Durant ces derniers jours de campagne, alors que les sondeurs unanimes donnaient Macron largement vainqueur, j'ai compris que les outrances que blogueurs et journalistes continuaient à déverser dans les éditions successives n'en étaient pas, qu'elles étaient l'expression réelle mais irraisonnée d'une haine recuite à l'égard de celui qui incarne, après un Hamon déchu par ses pairs, la seule alternative de gauche de ce pays. Tous ceux qui partagent ses idées en sont également la cible. Le poison du ressentiment et de la haine instillé dans le cœur des hommes doit toujours trouver un exutoire et si on n'ose pas désigner les vrais responsables d'une situation dramatique, il est toujours possible de s'inventer un bouc émissaire. Après cette catharsis thérapeutique, il faudra bien que ceux qui se disent sincèrement de gauche se posent la question : sur quelles forces structurées peut-on s'appuyer pour faire avancer nos valeurs humanistes ?
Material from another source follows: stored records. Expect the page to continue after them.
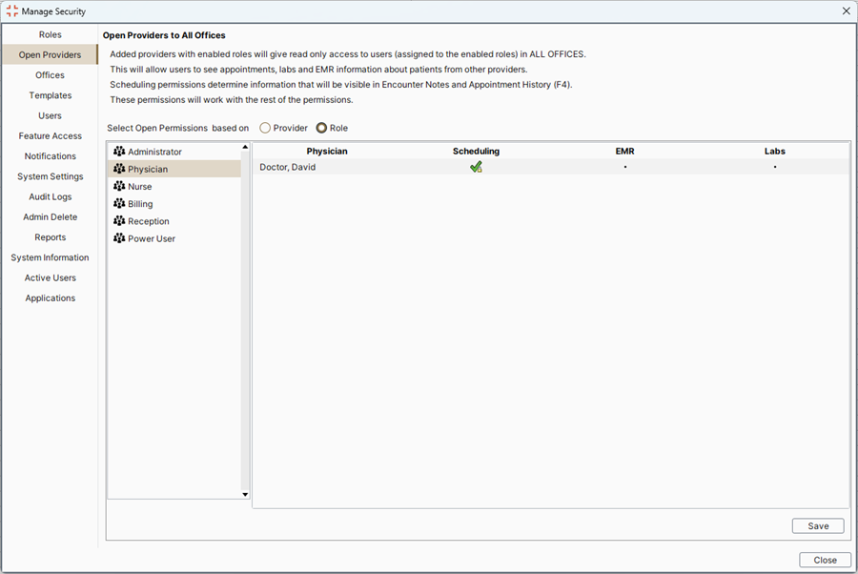Select the Provider radio button
This screenshot has height=574, width=858.
click(x=265, y=128)
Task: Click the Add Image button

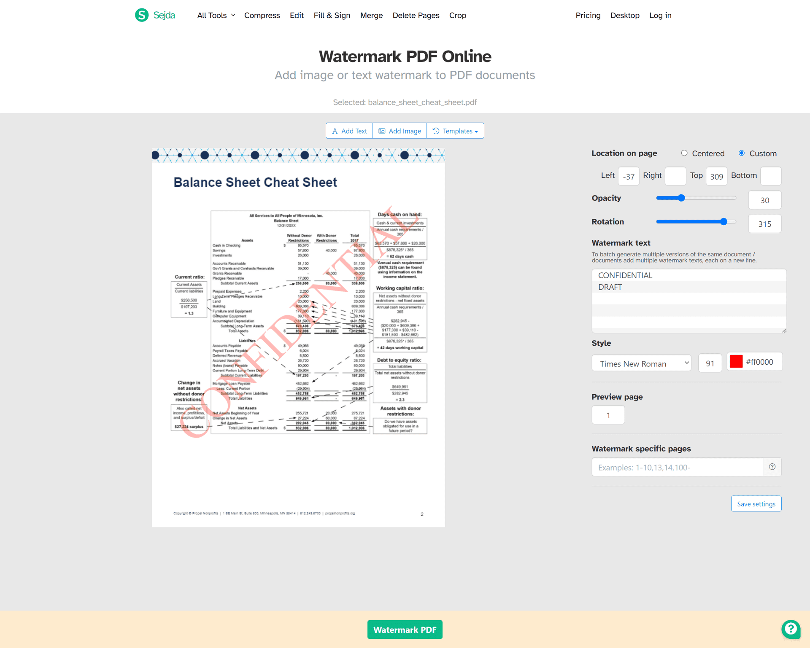Action: (x=400, y=131)
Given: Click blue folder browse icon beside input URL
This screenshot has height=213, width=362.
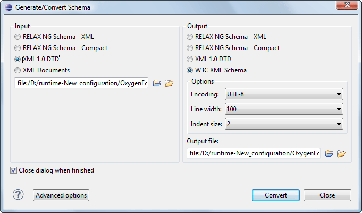Looking at the screenshot, I should pyautogui.click(x=157, y=83).
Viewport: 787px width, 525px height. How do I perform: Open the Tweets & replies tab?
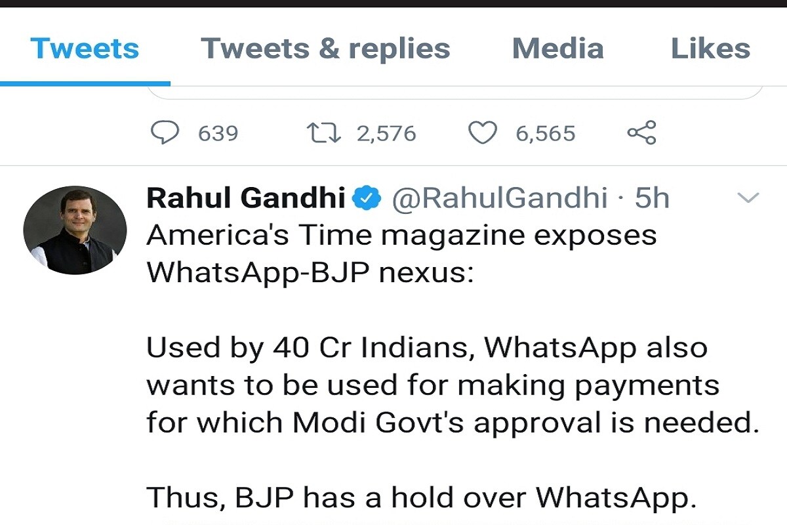[325, 49]
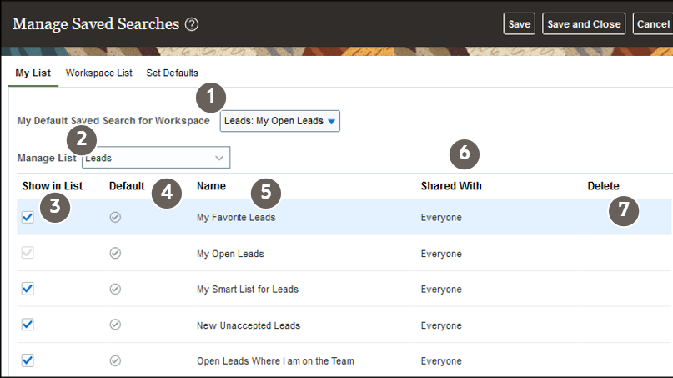
Task: Untick Show in List for New Unaccepted Leads
Action: pyautogui.click(x=28, y=325)
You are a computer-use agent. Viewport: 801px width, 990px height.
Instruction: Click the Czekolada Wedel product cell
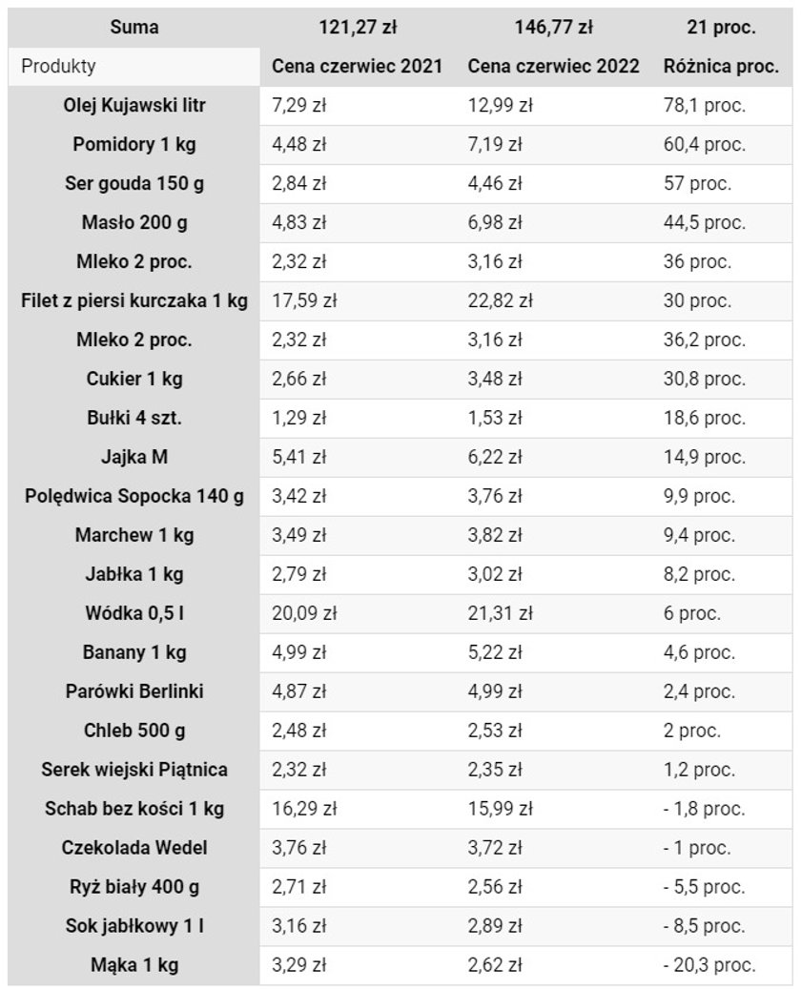[134, 848]
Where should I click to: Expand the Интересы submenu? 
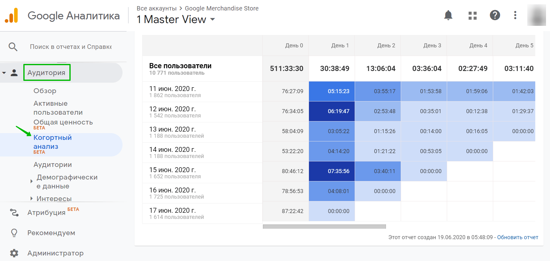pyautogui.click(x=31, y=199)
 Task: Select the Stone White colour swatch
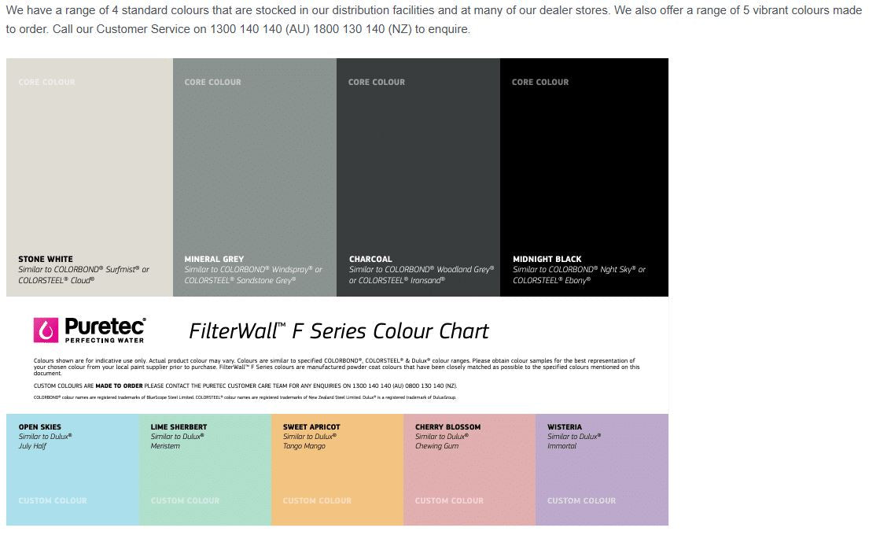coord(89,173)
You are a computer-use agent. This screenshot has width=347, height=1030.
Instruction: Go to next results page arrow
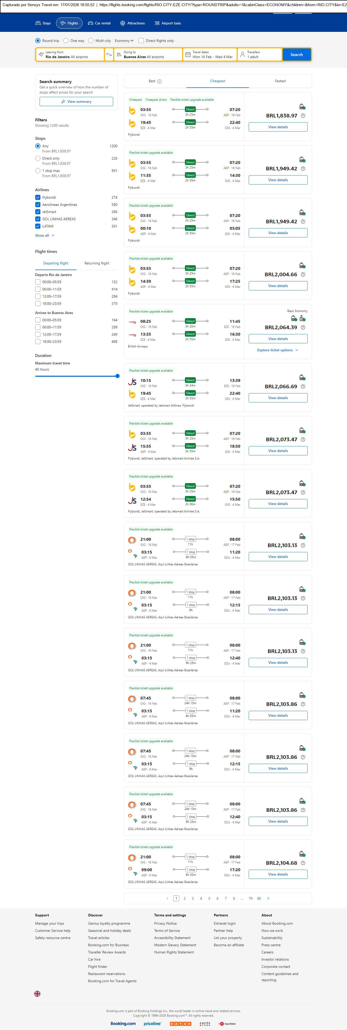coord(268,898)
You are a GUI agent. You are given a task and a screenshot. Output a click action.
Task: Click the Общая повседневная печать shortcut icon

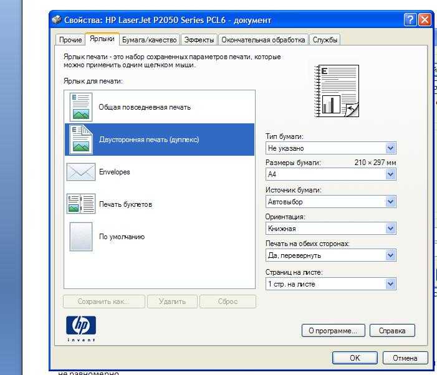click(x=81, y=107)
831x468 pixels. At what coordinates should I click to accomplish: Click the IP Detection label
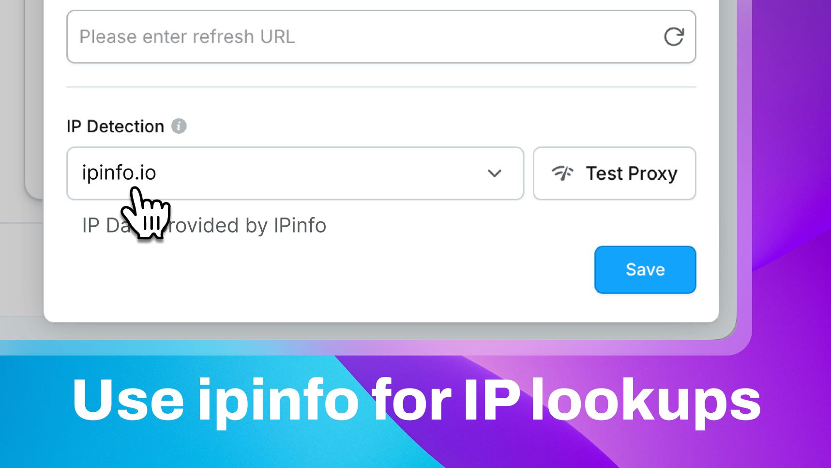click(115, 126)
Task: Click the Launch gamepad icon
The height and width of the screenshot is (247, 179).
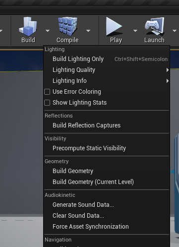Action: click(x=154, y=27)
En fermant cette page, j'ai le vif regret d'abandonner des amis, mais c'est toujours le prix à payer quand on trouve plus salutaire d'en ouvrir d'autres … pour que la vie continue, du moins ce qu'il m'en reste.
Longue vie à l'entreprise Médiapart. Le journalisme de gauche, objectif et impartial se meurt comme la démocratie, sous les coups de boutoir d'une ploutocratie qui tient tous les pouvoirs sous sa coupe, même celui de bousculer les consciences.
Et puisque les « on » ont rythmé et fait rimer cette campagne, pour vous montrer que sur ce point au moins je suis resté fidèle je terminerai sur le même ton : insoumission, désolation, abstention, dévastation, … résiliation ... mais certainement pas résignation.